Also limited is the knowledge on risk factors that contribute to HF risks in sarcoidosis. Diabetes mellitus, ischaemic heart disease (IHD) and other traditional risk factors for HF in the general population1 are presumed to also play a role in sarcoidosis. Unique to sarcoidosis is that cardiac involvement may lead to HF.6 Cardiac sarcoidosis overtly or covertly affects 5%–30% of patients and commonly manifests with ventricular arrhythmias (12-fold increased risk associated with sarcoidosis,7 conduction anomalies, sudden cardiac arrest or death,6 8–10 and rarely as atrial fibrillation).11 12 Data on the relative contribution of traditional and sarcoidosis-specific risk factors to HF are scarce.6 Because the underlying mechanisms leading to HF in sarcoidosis may vary greatly, it is critical to examine the factors that contribute the most to HF occurrence, which could aid early identification of at-risk patients who might be targeted with the appropriate preventive, diagnostic or therapeutic measures.
Our aim was therefore twofold: (a) to estimate HRs of HF associated with sarcoidosis, overall and by age, sex, sarcoidosis treatment status, time since sarcoidosis diagnosis and history of IHD; and (b) to identify which clinical risk factors confer the highest risk of HF in sarcoidosis.
Methods
Study population
We conducted a cohort study using data from Swedish nationwide registers. The sarcoidosis cohort was comprised of individuals with ≥2 inpatient or outpatient International Classification of Diseases (ICD)-coded visits for sarcoidosis in the National Patient Register (NPR) between 2003 and 2013 (see online supplemental table S1 for ICD codes). The NPR, a valid resource for identifying sarcoidosis,13 captures hospitalisations since 1964 (nationwide since 1987) and outpatient visits to secondary care since 2001. Individuals with any sarcoidosis visit before 2003 were excluded to focus on newly diagnosed disease.
Supplemental material
At the second visit for sarcoidosis (index date), up to 10 general population comparators without any sarcoidosis visits in the NPR were randomly sampled from the Total Population Register and matched to each case on year of birth, sex and residential location. To reduce sarcoidosis misclassification, we restricted the study population to adults 18–85 years old at index date and to those without a haematopoietic or lung malignancy recorded in the Cancer Register ±6 months from the first visit for sarcoidosis or corresponding date for comparators. Records across registers were linked using a participant’s unique identification number which is allocated by authorities at birth or immigration.
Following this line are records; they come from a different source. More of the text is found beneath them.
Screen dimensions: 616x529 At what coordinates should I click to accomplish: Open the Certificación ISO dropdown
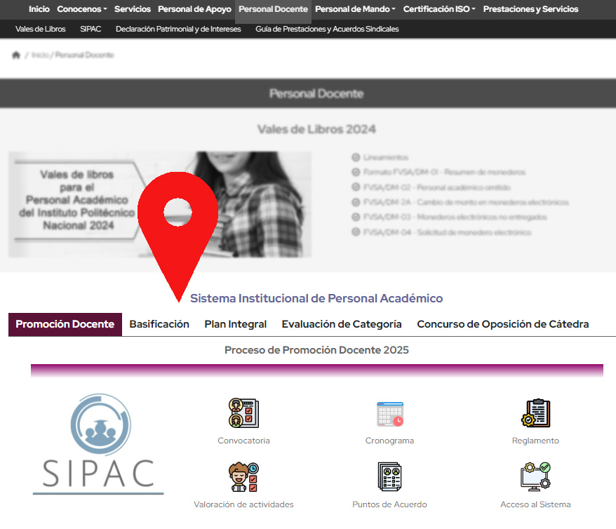pos(439,9)
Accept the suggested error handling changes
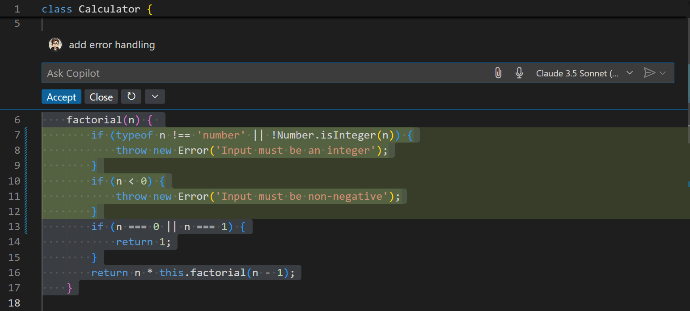 pyautogui.click(x=61, y=97)
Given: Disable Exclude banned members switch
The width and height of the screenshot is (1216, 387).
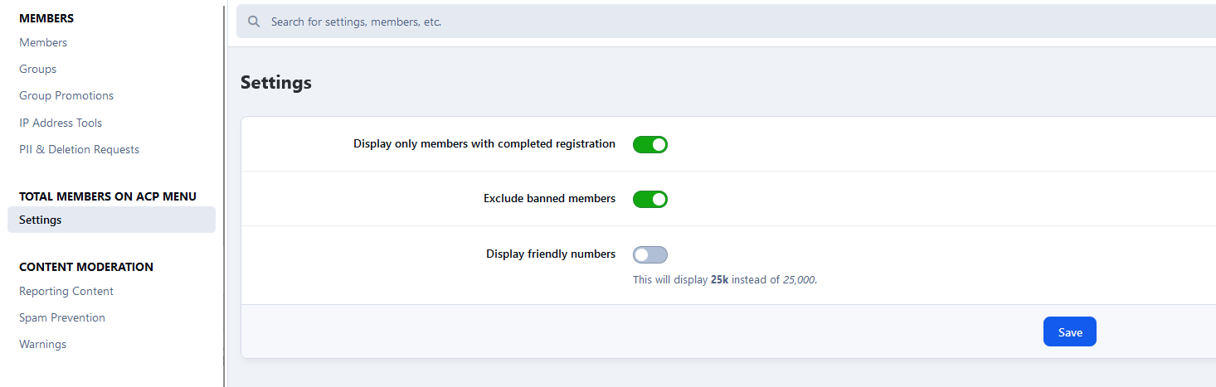Looking at the screenshot, I should point(650,199).
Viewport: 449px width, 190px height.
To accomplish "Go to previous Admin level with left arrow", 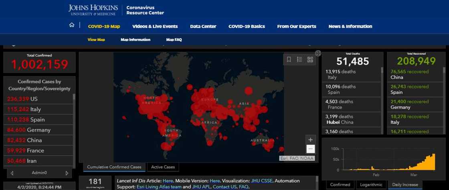I will coord(12,173).
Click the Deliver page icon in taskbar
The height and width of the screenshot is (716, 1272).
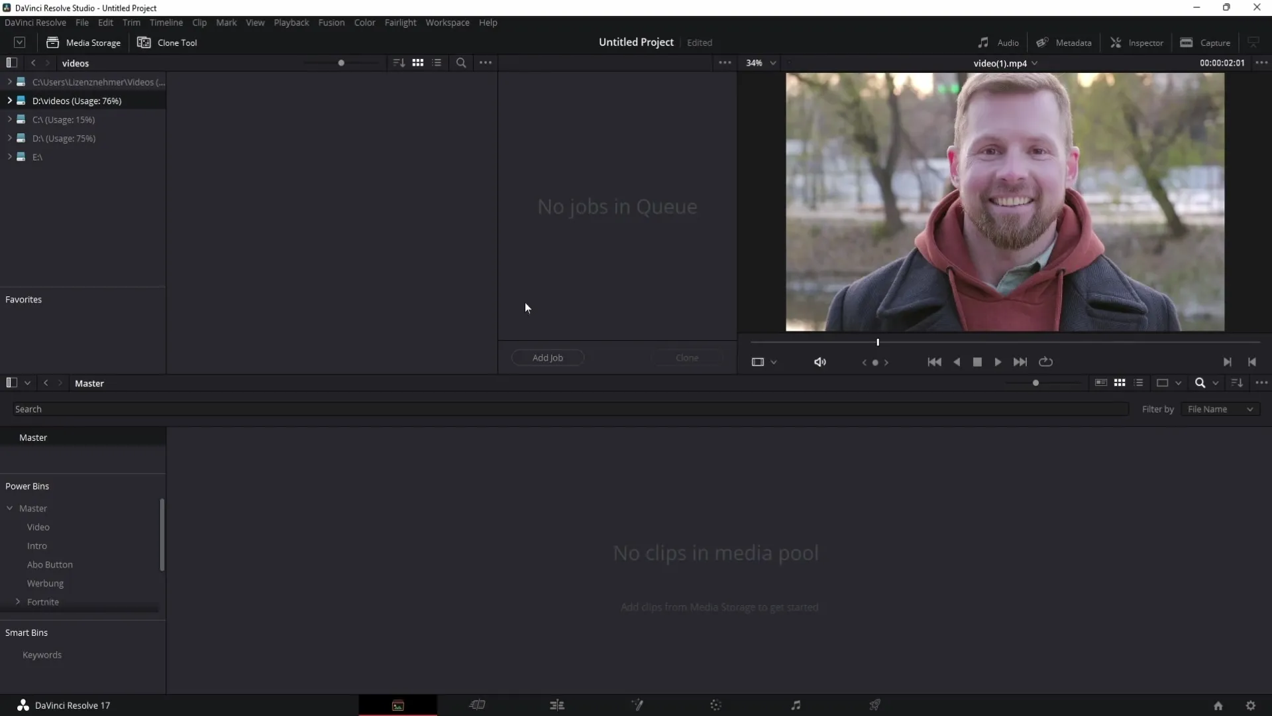(x=875, y=705)
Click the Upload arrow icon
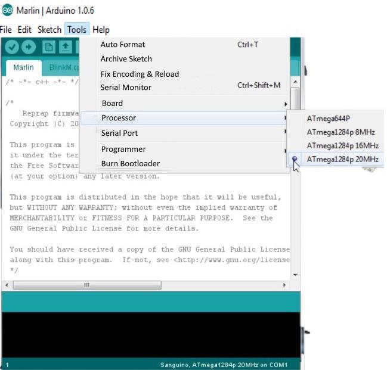This screenshot has height=370, width=387. 29,47
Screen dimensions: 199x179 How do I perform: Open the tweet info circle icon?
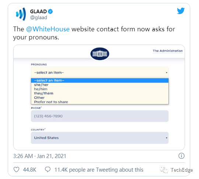(181, 156)
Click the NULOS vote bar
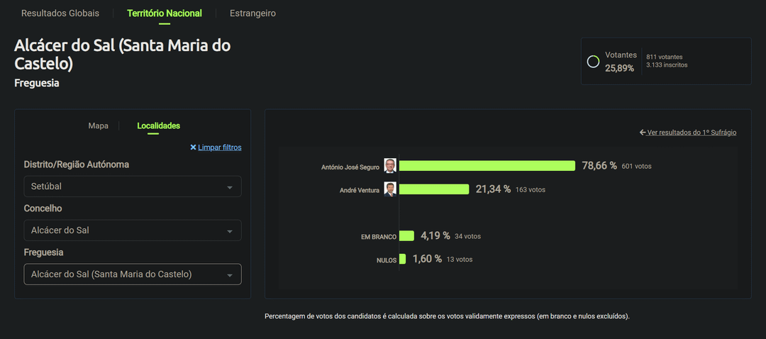The width and height of the screenshot is (766, 339). click(402, 260)
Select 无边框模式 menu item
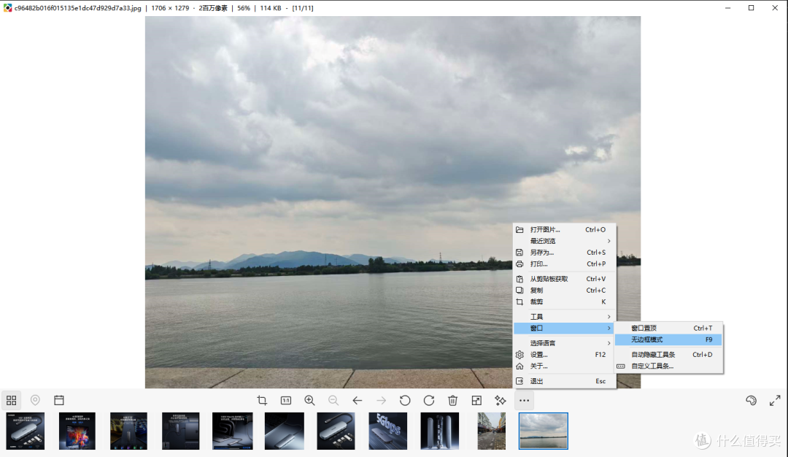 click(x=669, y=340)
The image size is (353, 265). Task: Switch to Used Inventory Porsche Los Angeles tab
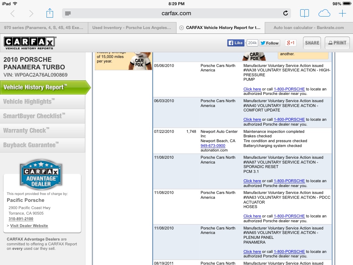coord(132,28)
Patient and public involvement
Patients or the public were not involved in the design, or conduct, or reporting, or dissemination plans of our research.
Follow-up for HF
The study population was followed for HF, which was defined as an inpatient or outpatient visit in the NPR listing an ICD code for HF or cardiomyopathy as the primary discharge diagnosis (see online supplemental table S1 for codes). This definition for HF yielded positive predictive values of >80% in validation studies.14 Follow-up started at index date and ended at the earliest of hospital admission or outpatient visit for HF, emigration (Total Population Register), death (Cause of Death Register) or 31 December 2013. Individuals with a history of HF at the start of follow-up were excluded from all analyses.
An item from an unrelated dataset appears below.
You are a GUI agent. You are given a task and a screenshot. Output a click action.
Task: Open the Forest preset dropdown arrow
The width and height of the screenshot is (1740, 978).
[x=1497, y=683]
Other variables and predictors of HF
Demographic variables were evaluated at the start of follow-up using data obtained from the Total Population Register and the Longitudinal Integrated Database for Health Insurance and Labor Market Studies. They included age, sex, region of residence (grouped into six healthcare regions),15 country of birth (Nordic, non-Nordic or missing), attained education (≤9, 10–12, ≥13 years or missing) and civil status (married or in registered partnership, or other).
Using nationwide data on filled prescriptions that first became available in the Prescribed Drug Register (PDR) in July 2005, we classified sarcoidosis cases who entered the cohort in 2006 or later as treated around diagnosis if they were dispensed ≥1 systemic corticosteroid, methotrexate or azathioprine ±3 months from the first sarcoidosis visit. We aimed to capture sarcoidosis cases with debilitating or progressing disease at diagnosis for whom treatment with immunosuppressants is recommended (see codes in online supplemental table S1).2 15 16
To account for differences in general health status, we counted NPR visits within 2 years before the first sarcoidosis visit or the corresponding date for comparators (0, 1–3, ≥4 visits). In addition, we evaluated several clinical confounders and/or potential predictors of HF using data on healthcare visits or medical procedures from the NPR and/or medication dispensations in the PDR, as appropriate (see online supplemental table S1). Comorbidities included hypertension, diabetes mellitus, dyslipidaemia, IHD including acute myocardial infarction (AMI), heart valve disease, atrial fibrillation, other arrhythmias (a composite variable made up of ventricular arrhythmias, conduction anomalies, cardiac arrest, implantation of a cardioverter-defibrillator, receipt of cardiac resynchronisation therapy or ≥2 dispensations of a class I/III antiarrhythmic medication), pulmonary hypertension, chronic obstructive pulmonary disease, chronic kidney disease, alcohol-related disorders and autoimmune disease. When used as confounders, comorbidities were evaluated 3 months before the first sarcoidosis visit or the corresponding date in comparators to avoid surveillance bias favouring the sarcoidosis group.15 Last, we defined use of medications that could have altered the risk of HF at baseline as ≥1 dispensation in the PDR between 3 and 9 months before the first sarcoidosis visit or the corresponding date for comparators.
Statistical analysis
We estimated incidence rates and rate differences comparing sarcoidosis with the general population and their corresponding 95% CIs using Poisson regression models adjusted for age, sex and region of residence. We used Cox proportional hazards models with attained age as the time scale to estimate HRs of HF comparing sarcoidosis with the general population. Models were sequentially adjusted for: (1) age, sex and region of residence; (2) country of birth, education, civil status and calendar period; (3) hypertension, diabetes mellitus, dyslipidaemia, heart valve disease, atrial fibrillation, chronic obstructive pulmonary disease, chronic kidney disease, alcohol-related disorders, autoimmune disease, and healthcare visits within 2 years before the first sarcoidosis visit or corresponding period for comparators. Unless otherwise stated, the missing-indicator method was used to account for missingness in country of birth and education.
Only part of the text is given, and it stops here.